Frequently Asked Questions
What is tokenisation and why is it important ?
Tokenisation is the process of breaking down a text input into smaller units called tokens. These tokens can be words or sub-words tokenisation is used because they can’t directly process raw text. Instead, they work with numerical representations of these tokens. This process enables the model to understand the structure and meaning of the input.
What types of data can be used to create vector embeddings?
Vector embeddings are not limited to text. They can be created from images, audio, and video data. For each type of data, it’s necessary to have a service which can create appropriate embedding from the raw data, e.g. an image recognition algorithm or a voice-to-text converter. This allows for more sophisticated AI models which understand different types of information.
What is a vector database and what is its purpose?

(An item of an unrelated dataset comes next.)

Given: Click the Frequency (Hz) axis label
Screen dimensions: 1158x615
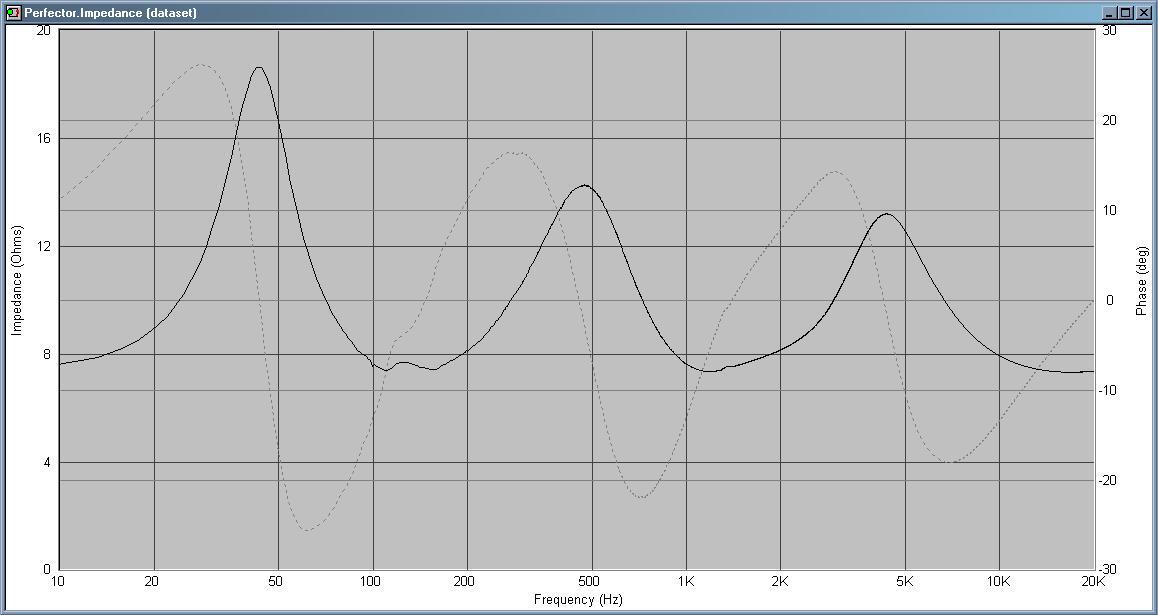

A vector database is a specialised database designed to store and efficiently search through vector embeddings. Unlike traditional databases which are optimised for exact matches, vector databases are designed to find the closest matches based on the similarity of the vectors. This is critical for LLMs, allowing them to retrieve relevant information based on the meaning of the query, rather than just matching keywords.
What is Generative AI ?
A type of artificial intelligence that can generate new content, such as text, images, or music.
What is LLM (Large Language Model) ?
A type of AI model trained on vast amounts of text data, capable of understanding and generating human-like text.
What is GPT (Generative Pre-trained Transformer) ?
A specific architecture of LLM developed by OpenAI known for its ability to generate coherent and contextually relevant text.